START Supplied records

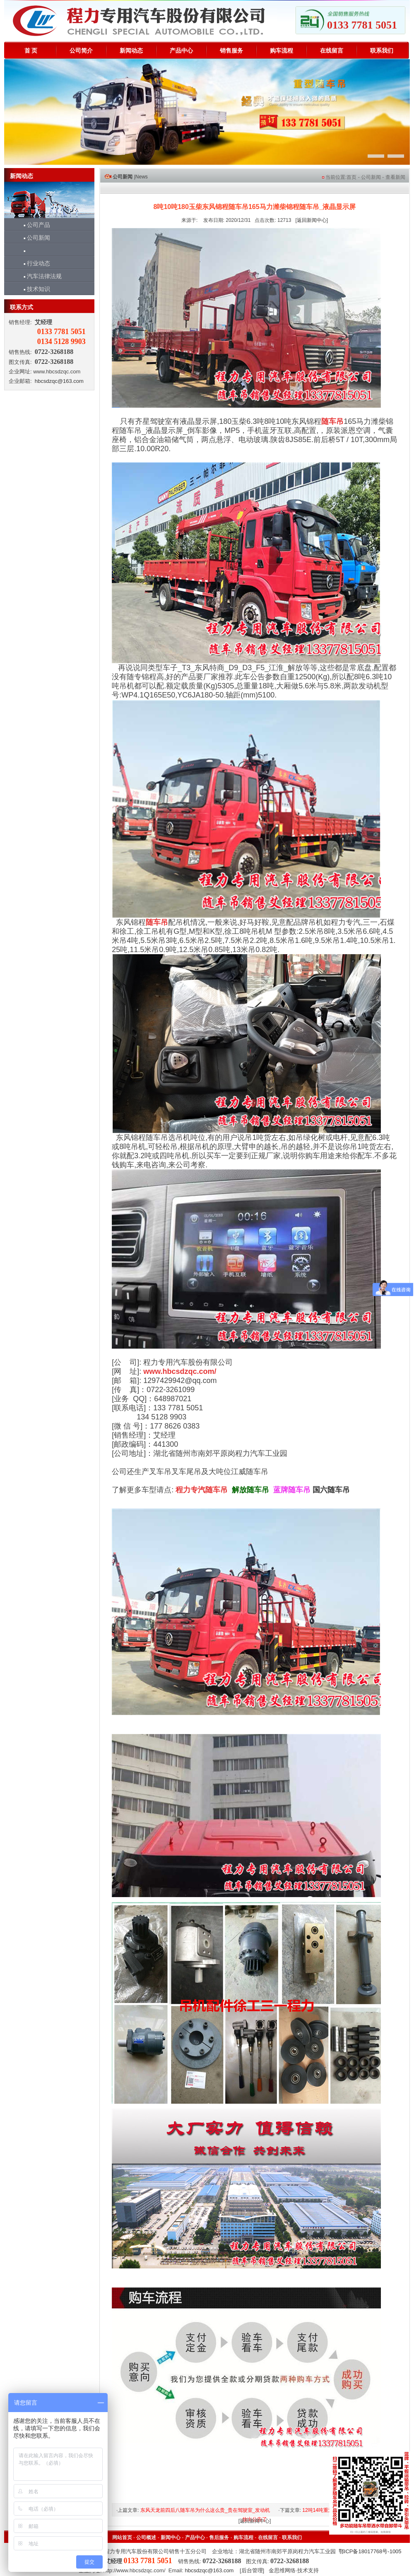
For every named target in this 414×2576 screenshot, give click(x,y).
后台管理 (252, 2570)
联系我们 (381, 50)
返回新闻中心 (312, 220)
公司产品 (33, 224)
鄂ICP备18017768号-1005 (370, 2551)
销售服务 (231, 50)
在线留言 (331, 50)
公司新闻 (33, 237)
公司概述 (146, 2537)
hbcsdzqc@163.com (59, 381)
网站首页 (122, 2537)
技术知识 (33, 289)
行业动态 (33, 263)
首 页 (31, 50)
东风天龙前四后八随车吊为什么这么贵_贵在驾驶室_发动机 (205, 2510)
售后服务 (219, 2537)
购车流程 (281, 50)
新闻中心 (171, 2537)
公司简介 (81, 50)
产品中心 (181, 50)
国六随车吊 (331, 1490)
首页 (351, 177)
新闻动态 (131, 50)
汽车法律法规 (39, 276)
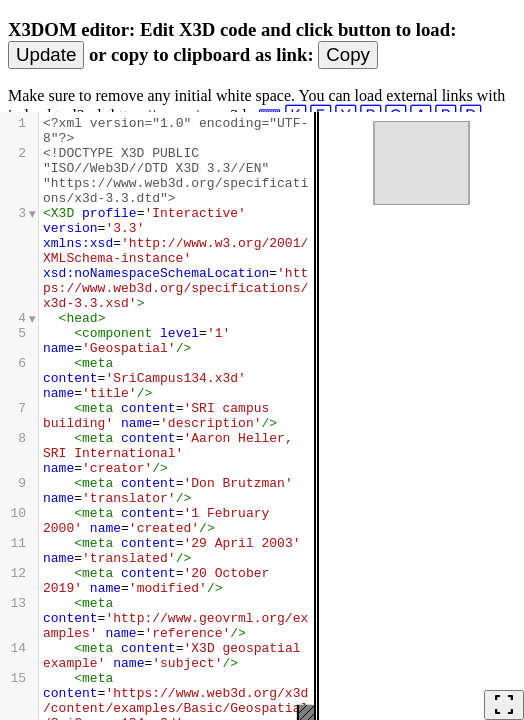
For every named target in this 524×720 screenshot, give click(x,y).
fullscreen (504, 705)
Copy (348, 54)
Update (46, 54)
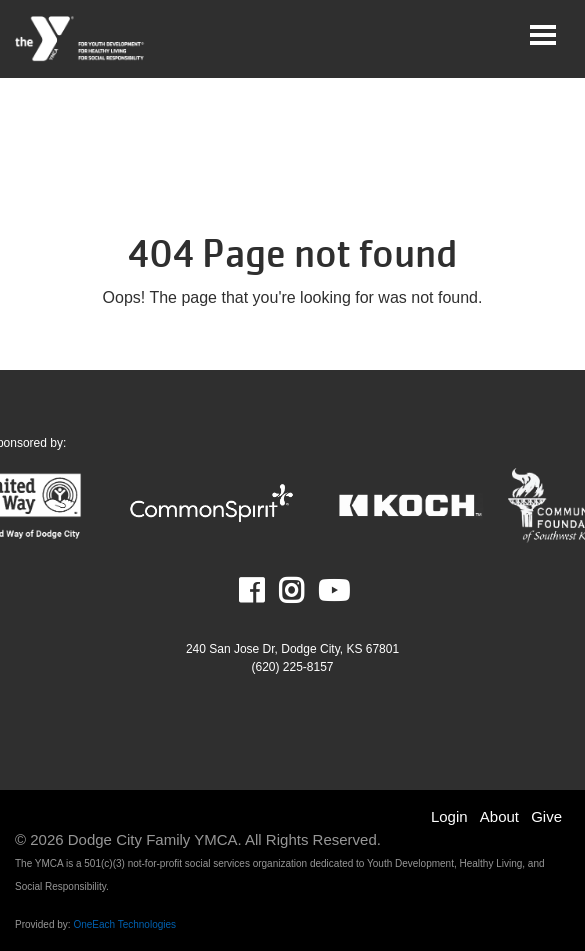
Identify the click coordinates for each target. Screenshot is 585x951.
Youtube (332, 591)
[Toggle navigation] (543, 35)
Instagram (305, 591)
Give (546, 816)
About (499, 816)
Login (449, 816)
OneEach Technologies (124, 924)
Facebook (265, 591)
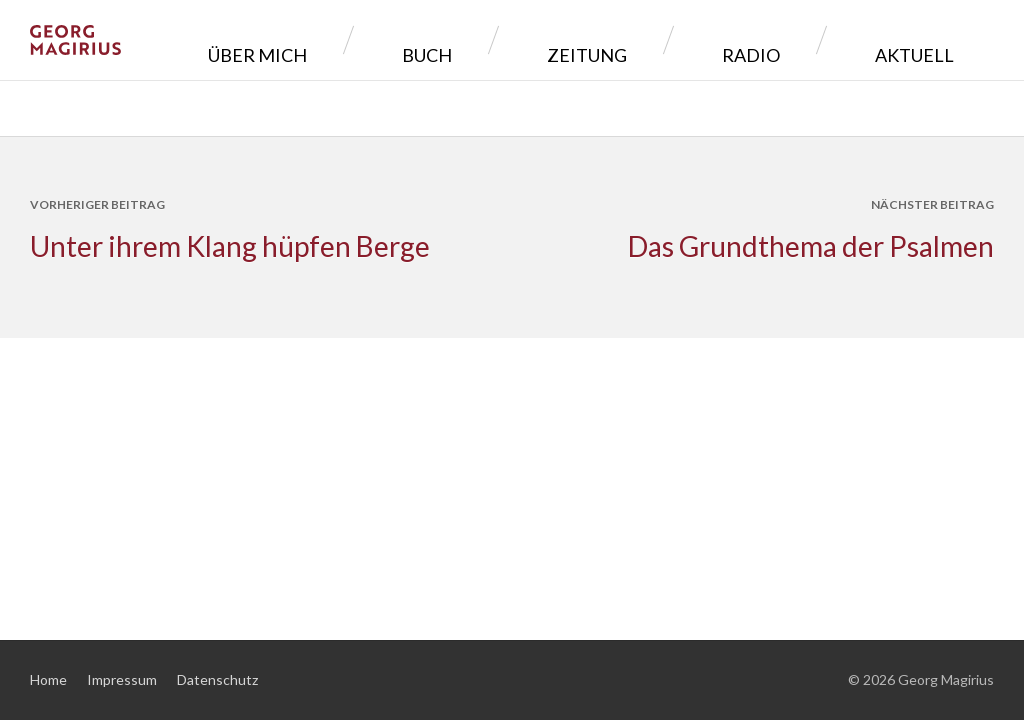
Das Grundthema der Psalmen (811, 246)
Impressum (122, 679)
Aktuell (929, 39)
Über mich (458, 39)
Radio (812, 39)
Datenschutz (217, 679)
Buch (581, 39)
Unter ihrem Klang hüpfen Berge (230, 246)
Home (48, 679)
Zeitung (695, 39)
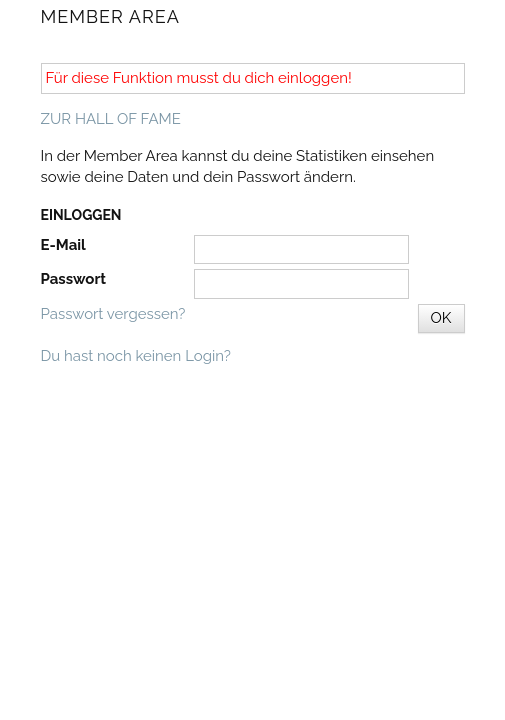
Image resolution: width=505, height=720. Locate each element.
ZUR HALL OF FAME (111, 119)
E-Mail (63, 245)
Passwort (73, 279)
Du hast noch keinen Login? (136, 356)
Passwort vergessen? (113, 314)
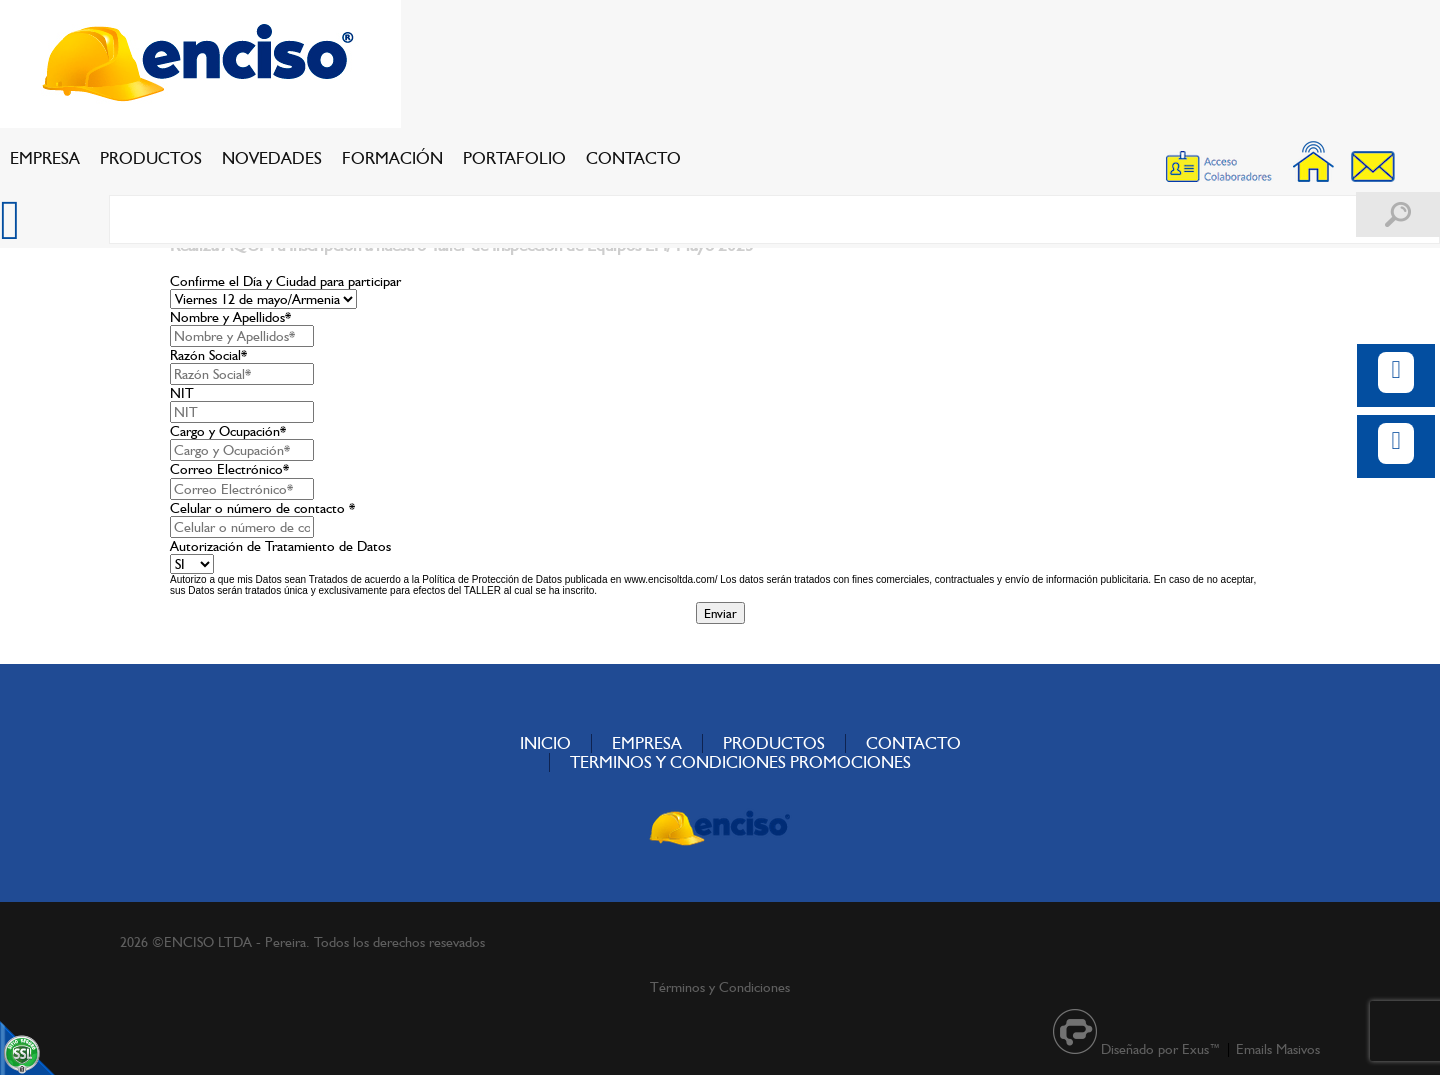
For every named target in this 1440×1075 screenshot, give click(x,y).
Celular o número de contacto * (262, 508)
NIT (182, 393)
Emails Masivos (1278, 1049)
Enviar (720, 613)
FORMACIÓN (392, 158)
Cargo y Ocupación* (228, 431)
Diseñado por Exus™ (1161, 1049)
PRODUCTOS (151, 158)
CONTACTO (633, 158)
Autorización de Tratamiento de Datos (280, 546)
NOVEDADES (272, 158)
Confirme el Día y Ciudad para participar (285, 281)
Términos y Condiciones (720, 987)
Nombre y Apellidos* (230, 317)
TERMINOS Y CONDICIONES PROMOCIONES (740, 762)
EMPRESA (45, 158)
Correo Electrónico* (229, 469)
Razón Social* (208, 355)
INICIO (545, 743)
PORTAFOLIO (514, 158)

END Supplied records

Task statement
Copy out again every line of the material from the line containing "网站首页 (122, 2537)" through the line containing "汽车法律法规 (39, 276)", keeping both of those lines.

Output for this task
网站首页 (122, 2537)
技术知识 (33, 289)
行业动态 (33, 263)
首 页 (31, 50)
东风天龙前四后八随车吊为什么这么贵_贵在驾驶室_发动机 (205, 2510)
售后服务 (219, 2537)
购车流程 (281, 50)
新闻中心 (171, 2537)
公司简介 (81, 50)
产品中心 (181, 50)
国六随车吊 (331, 1490)
首页 (351, 177)
新闻动态 (131, 50)
汽车法律法规 (39, 276)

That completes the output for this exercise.